Problem statement. All entries must be returned precisely as they appear.

Information provided.
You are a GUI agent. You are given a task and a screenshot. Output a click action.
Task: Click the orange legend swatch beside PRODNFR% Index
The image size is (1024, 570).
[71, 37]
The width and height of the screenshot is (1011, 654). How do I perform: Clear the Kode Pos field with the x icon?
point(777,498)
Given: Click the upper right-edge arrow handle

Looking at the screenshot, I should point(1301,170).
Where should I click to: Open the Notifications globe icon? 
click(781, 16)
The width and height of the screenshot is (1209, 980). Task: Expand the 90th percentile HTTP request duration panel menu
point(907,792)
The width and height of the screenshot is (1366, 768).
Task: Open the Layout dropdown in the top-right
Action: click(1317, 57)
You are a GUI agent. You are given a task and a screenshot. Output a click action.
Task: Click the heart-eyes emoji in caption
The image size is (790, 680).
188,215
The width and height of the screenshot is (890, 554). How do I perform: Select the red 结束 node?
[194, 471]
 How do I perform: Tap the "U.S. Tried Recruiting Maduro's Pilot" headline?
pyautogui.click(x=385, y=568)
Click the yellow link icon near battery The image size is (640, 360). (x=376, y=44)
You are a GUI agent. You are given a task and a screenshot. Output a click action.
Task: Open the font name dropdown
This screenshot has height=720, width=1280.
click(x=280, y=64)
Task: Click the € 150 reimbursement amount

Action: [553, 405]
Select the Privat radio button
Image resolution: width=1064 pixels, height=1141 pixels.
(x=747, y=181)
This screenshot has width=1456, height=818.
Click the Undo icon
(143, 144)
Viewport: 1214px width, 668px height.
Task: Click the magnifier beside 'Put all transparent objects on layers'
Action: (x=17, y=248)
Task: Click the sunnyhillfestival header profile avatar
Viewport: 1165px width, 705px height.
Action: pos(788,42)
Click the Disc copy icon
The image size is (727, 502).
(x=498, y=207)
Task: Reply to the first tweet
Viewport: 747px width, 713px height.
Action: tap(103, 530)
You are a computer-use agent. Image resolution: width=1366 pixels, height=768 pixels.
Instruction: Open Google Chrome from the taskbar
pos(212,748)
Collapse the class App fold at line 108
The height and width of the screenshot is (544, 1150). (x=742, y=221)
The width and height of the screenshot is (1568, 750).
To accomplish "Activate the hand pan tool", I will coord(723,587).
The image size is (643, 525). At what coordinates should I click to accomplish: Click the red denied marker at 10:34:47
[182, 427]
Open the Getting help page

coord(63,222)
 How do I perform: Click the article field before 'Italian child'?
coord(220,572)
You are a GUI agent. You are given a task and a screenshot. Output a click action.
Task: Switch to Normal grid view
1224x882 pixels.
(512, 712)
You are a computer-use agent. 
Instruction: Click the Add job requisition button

Exercise response.
You are a GUI agent. You are given a task and a screenshot. Output a click action.
Task: Click the orange legend swatch beside PRODNFR% Index
The image size is (1024, 570).
[71, 37]
The width and height of the screenshot is (1011, 654). How do I perform: Clear the Kode Pos field with the x icon?
point(777,498)
Given: Click the upper right-edge arrow handle

Looking at the screenshot, I should point(1301,170).
Where should I click to: Open the Notifications globe icon? 
click(781, 16)
The width and height of the screenshot is (1209, 980). Task: Expand the 90th percentile HTTP request duration panel menu
point(907,792)
The width and height of the screenshot is (1366, 768).
Task: Open the Layout dropdown in the top-right
Action: click(1317, 57)
You are a GUI agent. You are given a task and a screenshot. Output a click action.
Task: Click the heart-eyes emoji in caption
The image size is (790, 680).
188,215
The width and height of the screenshot is (890, 554). How do I perform: Select the red 结束 node?
[194, 471]
 How do I perform: Tap the "U.S. Tried Recruiting Maduro's Pilot" headline?
pyautogui.click(x=385, y=568)
Click the yellow link icon near battery The image size is (640, 360). (x=376, y=44)
You are a GUI agent. You are given a task and a screenshot. Output a click action.
Task: Open the font name dropdown
This screenshot has height=720, width=1280.
click(x=280, y=64)
Task: Click the € 150 reimbursement amount

Action: [553, 405]
Select the Privat radio button
Image resolution: width=1064 pixels, height=1141 pixels.
(x=747, y=181)
This screenshot has width=1456, height=818.
Click the Undo icon
(143, 144)
Viewport: 1214px width, 668px height.
Task: Click the magnifier beside 'Put all transparent objects on layers'
Action: (x=17, y=248)
Task: Click the sunnyhillfestival header profile avatar
Viewport: 1165px width, 705px height.
Action: pos(788,42)
Click the Disc copy icon
The image size is (727, 502).
(x=498, y=207)
Task: Reply to the first tweet
Viewport: 747px width, 713px height.
Action: tap(103, 530)
You are a computer-use agent. Image resolution: width=1366 pixels, height=768 pixels.
Instruction: Open Google Chrome from the taskbar
pos(212,748)
Collapse the class App fold at line 108
The height and width of the screenshot is (544, 1150). (x=742, y=221)
The width and height of the screenshot is (1568, 750).
To accomplish "Activate the hand pan tool", I will coord(723,587).
The image size is (643, 525). At what coordinates should I click to accomplish: Click the red denied marker at 10:34:47
[182, 427]
Open the Getting help page

coord(63,222)
 How do I perform: Click the article field before 'Italian child'?
coord(220,572)
You are a GUI agent. You are given a task and a screenshot. Output a click action.
Task: Switch to Normal grid view
1224x882 pixels.
(512, 712)
You are a computer-use agent. 
Instruction: Click the Add job requisition button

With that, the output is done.